Le sfide che ho trovato, e trovo ancora, sono diverse: la crisi politica (dal colpo di stato del 24 novembre 1999) che continua fino ad oggi creando grande insicurezza; la povertà della gente; la mobilità dei leader; la diversità delle lingue; la mancanza di strutture sanitarie nelle zone rurali e le molte strade impraticabili nella stagione delle piogge; l’analfabetismo.

Che lavoro svolgi oggi? Quali sono le difficoltà e le soddisfazioni più grandi che incontri?
In questa realtà missionaria il mio lavoro è stato, prima, di vice parroco e poi di superiore delegato negli ultimi sei anni, animando e accompagnando il lavoro dei missionari della delegazione. La difficoltà più grande che ho incontrato durante il primo periodo era legata alle strade impraticabili, e durante il sessennio 2005-2011 è stata la mancanza di pace nel paese, con conseguente insicurezza stradale durante i viaggi per le visite nelle missioni.

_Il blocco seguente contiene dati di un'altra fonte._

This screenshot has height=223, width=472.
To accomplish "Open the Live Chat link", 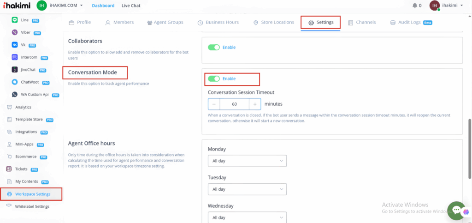I will tap(131, 6).

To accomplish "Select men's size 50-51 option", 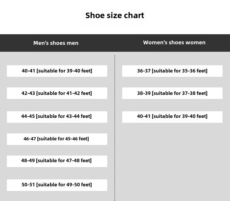I will [x=57, y=185].
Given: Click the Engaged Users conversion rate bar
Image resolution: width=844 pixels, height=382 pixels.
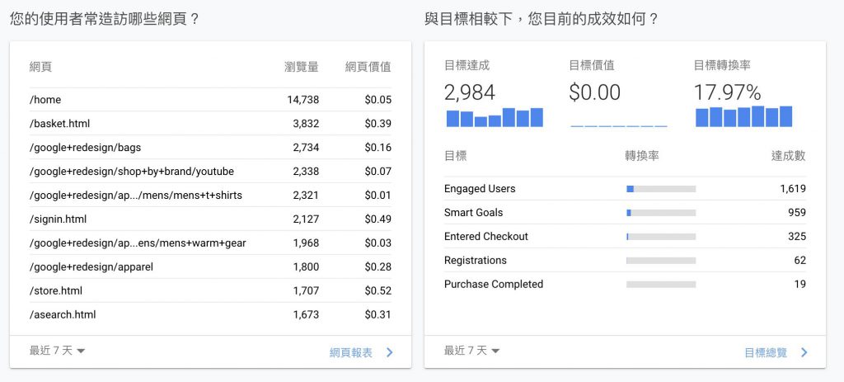Looking at the screenshot, I should (x=661, y=189).
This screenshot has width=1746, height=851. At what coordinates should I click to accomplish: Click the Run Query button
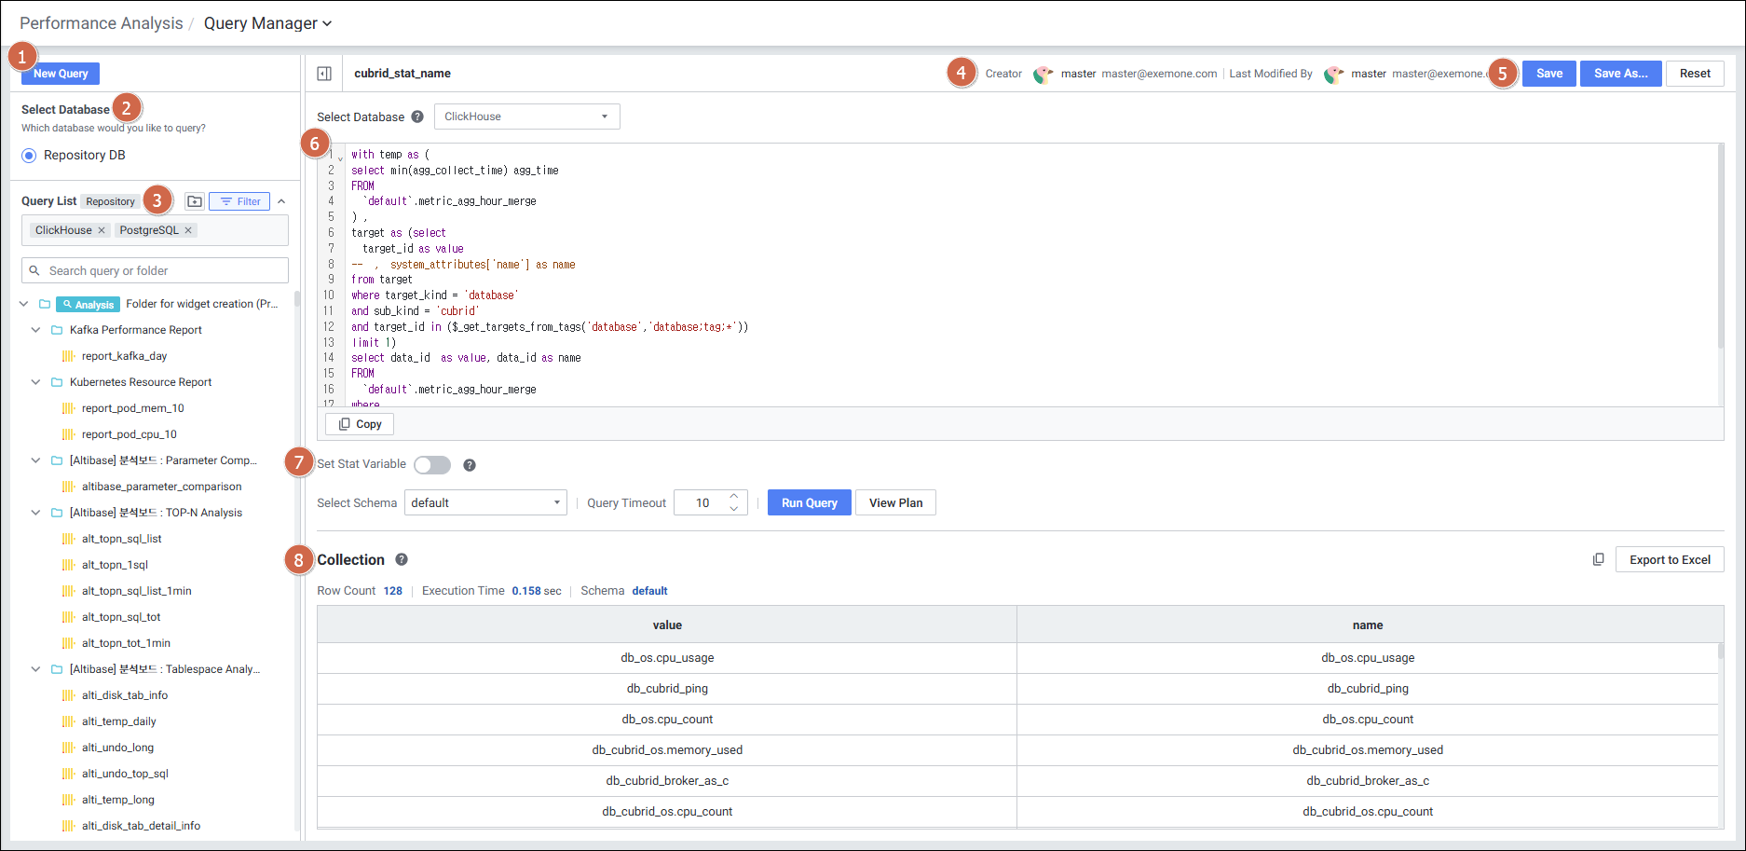(809, 503)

Ci racconti un episodio significativo della tua vita missionaria?
Un episodio significativo della mia vita missionaria certamente può essere quello in cui ho salvato la vita ad un bambino gravemente ammalato. Una domenica, mentre andavo a celebrare la messa in una cappella, sono passato a casa di un catechista trovandovi il figlio in agonia. I genitori l’avevano già portato all’ospedale spendendo tutti i loro soldi inutilmente, e quando sono arrivato io aspettavano a casa che egli morisse. Allora ho deciso di riportarlo all’ospedale lasciando la santa messa e facendo un viaggio di quattro ore di macchina, scampando anche ad un incidente lungo il cammino. Quando siamo arrivati, la diagnosi indicava mancanza di sangue. Ne ho comprato subito ed ho fatto ricoverare il bambino. Abbiamo dovuto aspettare un’ora e mezza prima della trasfusione, e appena avvenuta è guarito.

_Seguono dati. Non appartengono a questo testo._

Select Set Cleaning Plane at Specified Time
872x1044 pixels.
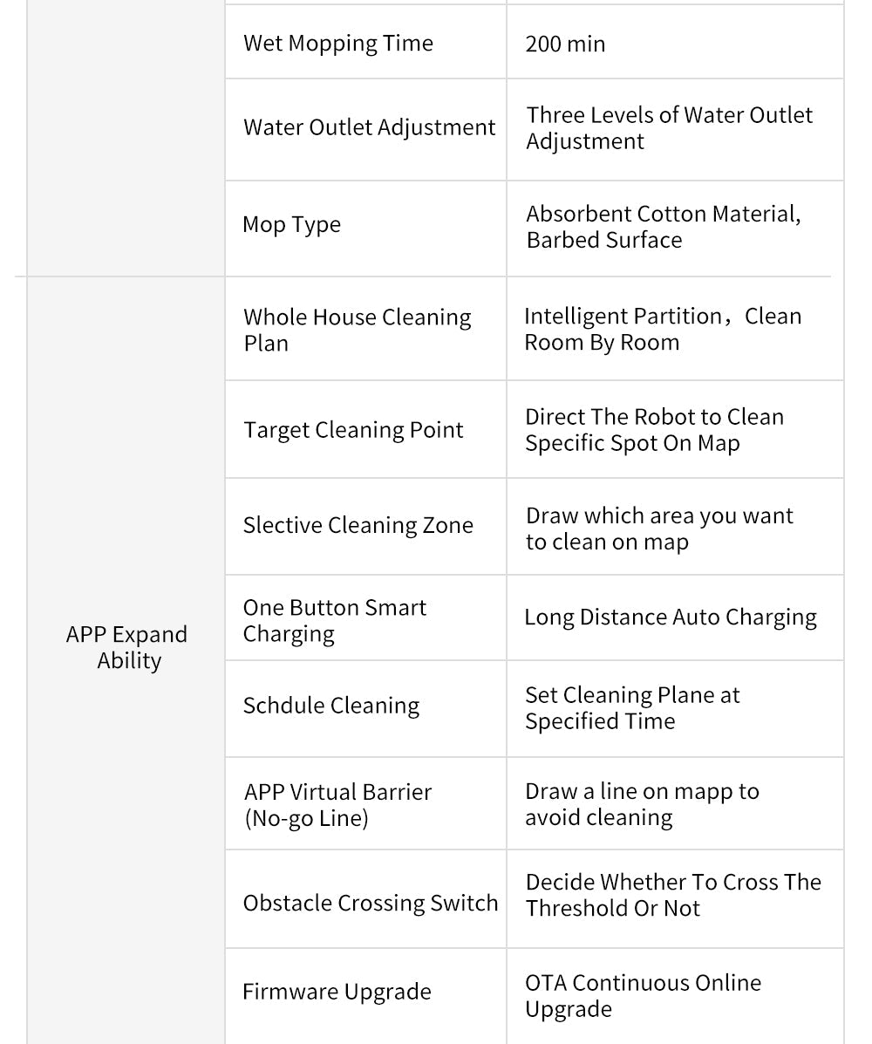pyautogui.click(x=631, y=707)
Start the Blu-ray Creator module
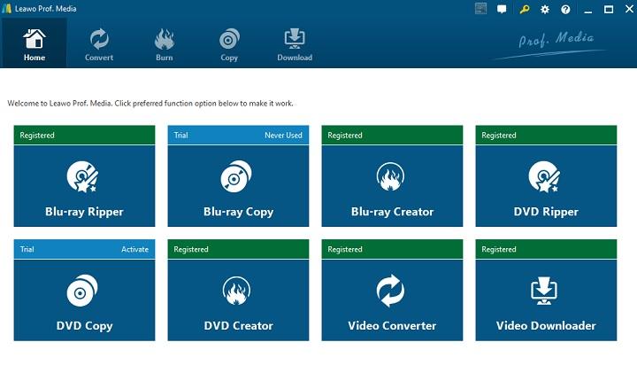The image size is (637, 381). click(x=392, y=185)
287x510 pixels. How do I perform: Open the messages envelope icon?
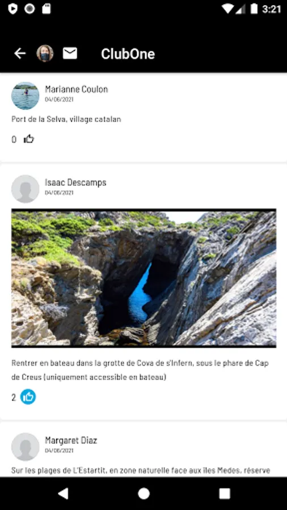70,53
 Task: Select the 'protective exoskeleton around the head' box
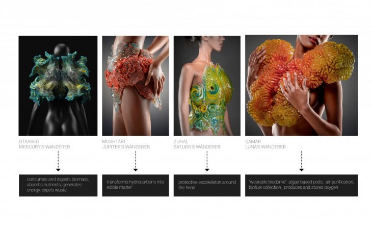[x=207, y=186]
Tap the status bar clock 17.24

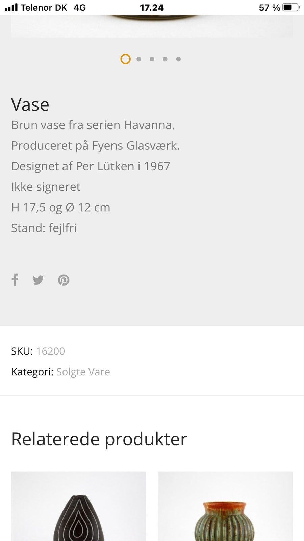(152, 7)
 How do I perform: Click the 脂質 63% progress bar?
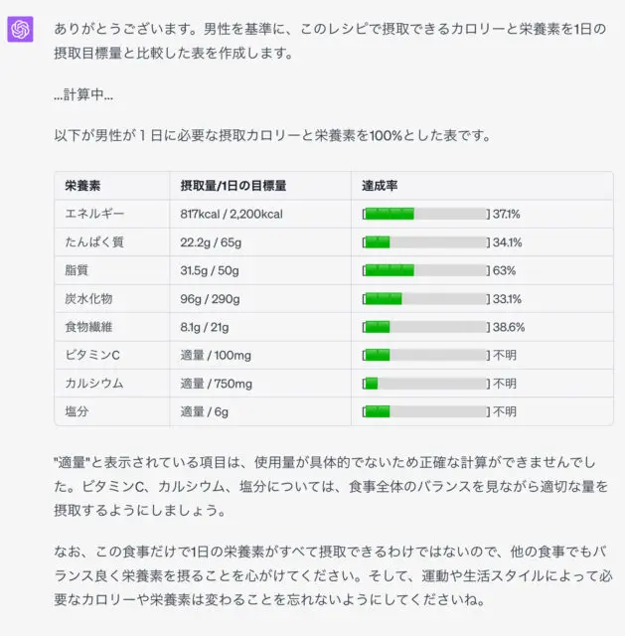[x=426, y=270]
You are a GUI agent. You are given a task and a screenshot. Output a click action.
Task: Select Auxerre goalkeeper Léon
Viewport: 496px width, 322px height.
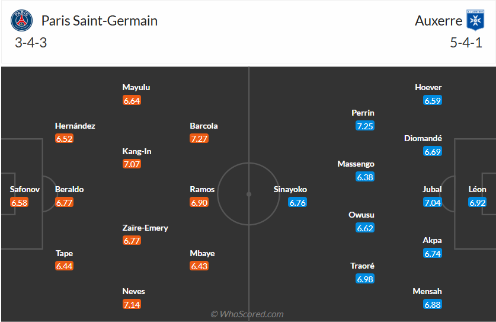pyautogui.click(x=477, y=190)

Quali sono, secondo te, le grandi sfide della missione del futuro? In concreto, come pensi di affrontarle nel tuo ambiente, con la gente con cui lavori?
Nell’oggi della Costa d’Avorio la grande sfida della missione è la riconciliazione della gente, quindi tra le etnie del nord e del sud, tra est e ovest del paese, dopo la grande crisi dei mesi scorsi, perché oggi c’è una forte divisione tra le etnie causata dalla politica.

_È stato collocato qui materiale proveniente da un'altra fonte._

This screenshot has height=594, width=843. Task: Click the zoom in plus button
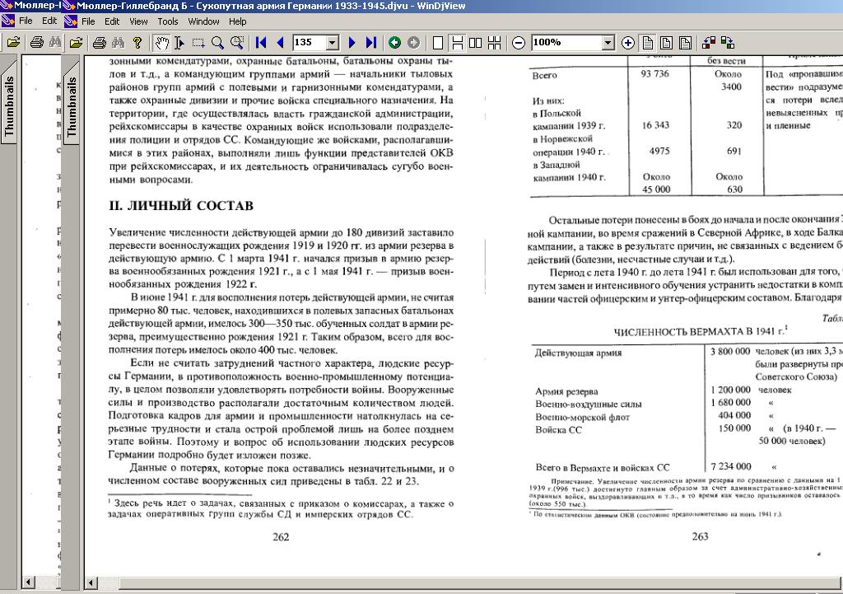628,42
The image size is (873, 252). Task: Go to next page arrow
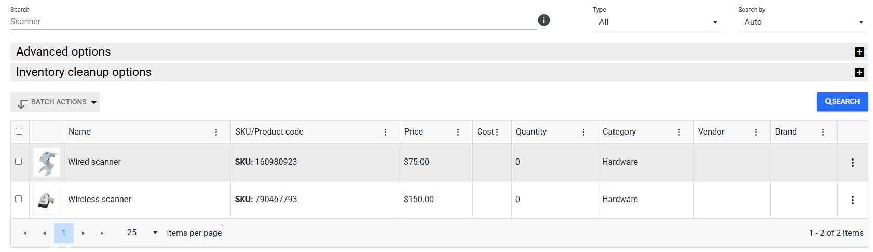point(84,233)
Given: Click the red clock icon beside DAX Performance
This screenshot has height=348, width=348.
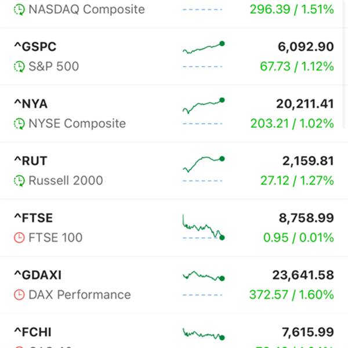Looking at the screenshot, I should coord(19,295).
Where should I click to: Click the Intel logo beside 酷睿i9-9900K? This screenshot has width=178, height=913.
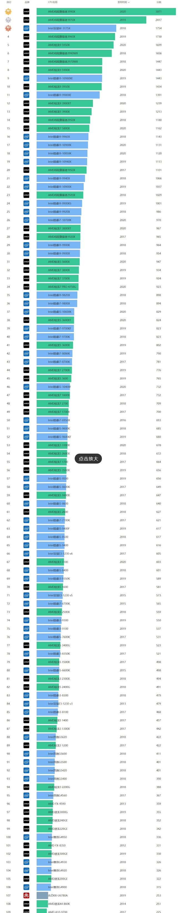click(x=26, y=245)
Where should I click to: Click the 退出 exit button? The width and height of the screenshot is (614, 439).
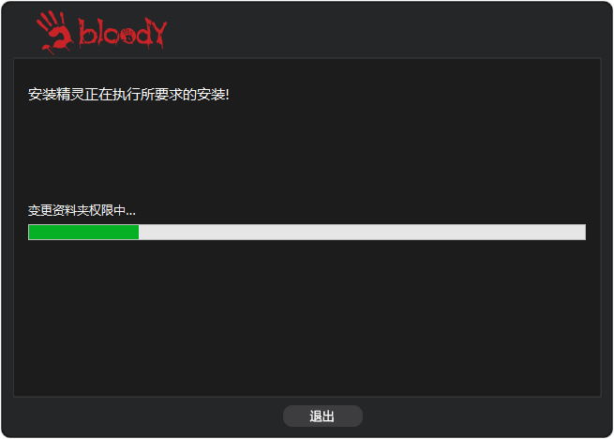322,416
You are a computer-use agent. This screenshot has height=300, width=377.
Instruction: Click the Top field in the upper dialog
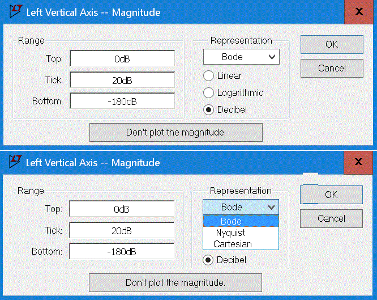(x=122, y=59)
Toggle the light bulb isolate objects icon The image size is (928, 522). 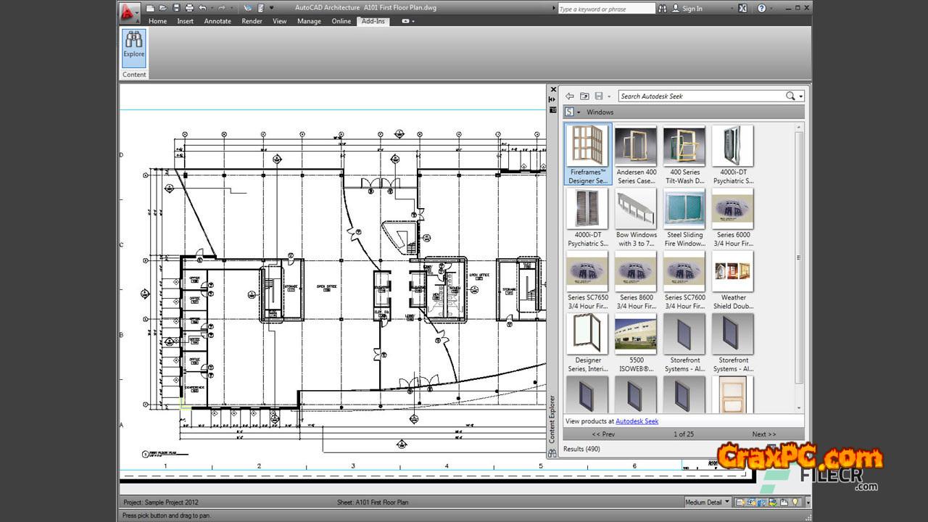795,502
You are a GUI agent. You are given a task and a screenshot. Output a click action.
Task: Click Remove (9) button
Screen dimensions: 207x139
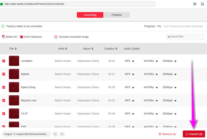click(x=167, y=134)
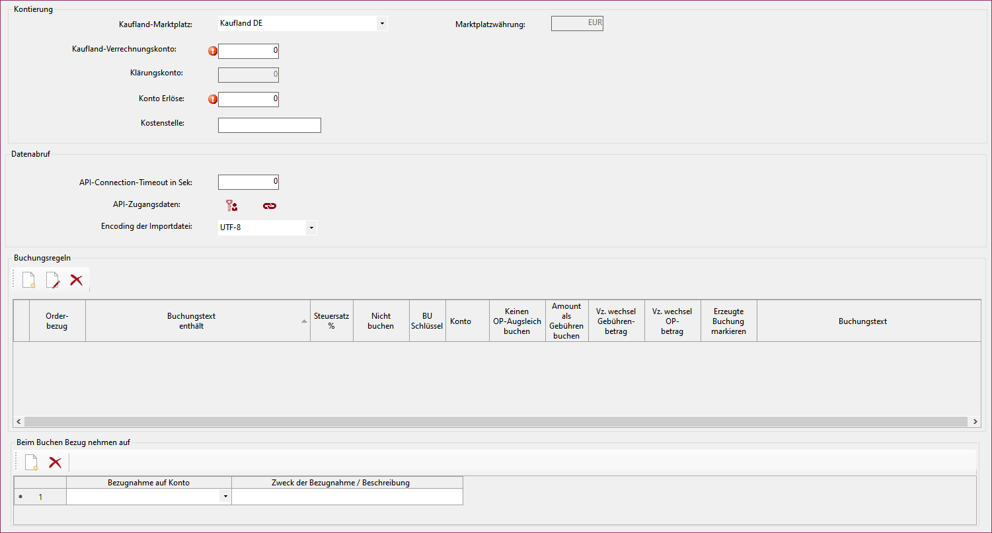Focus the API-Connection-Timeout in Sek field
Viewport: 992px width, 533px height.
point(248,182)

Che cosa possiamo offrire al mondo come Missionari della Consolata? Quali sono le nostre ricchezze che possiamo condividere con gli altri?
Al nostro mondo odierno caratterizzato dal fenomeno della globalizzazione, io credo che, come Missionari della Consolata, possiamo offrire i nostri valori: lo “spirito di corpo”, l’“unità d’intenti”.

A partire dal tuo contesto, che cosa dovremmo fare, secondo te, per avere più impatto nel mondo giovanile?
Dovremmo essere all’ascolto, per entrare nel mondo dei desideri dei giovani, per accompagnarli. Essere molto creativi, avere iniziative stimolanti.

Durante queste interviste chiediamo sempre di suggerirci uno slogan da proporre a tutti i giovani che si avvicinano ai nostri centri missionari. Che frase, slogan, citazione proporresti, e perché?
“Se tu mi ami, dimmi la verità”. Perché la gioventù è il futuro della società e dobbiamo prepararla nei valori della vita, e il primo è il valore della verità per realizzare la vita di modo pieno e non sbagliato.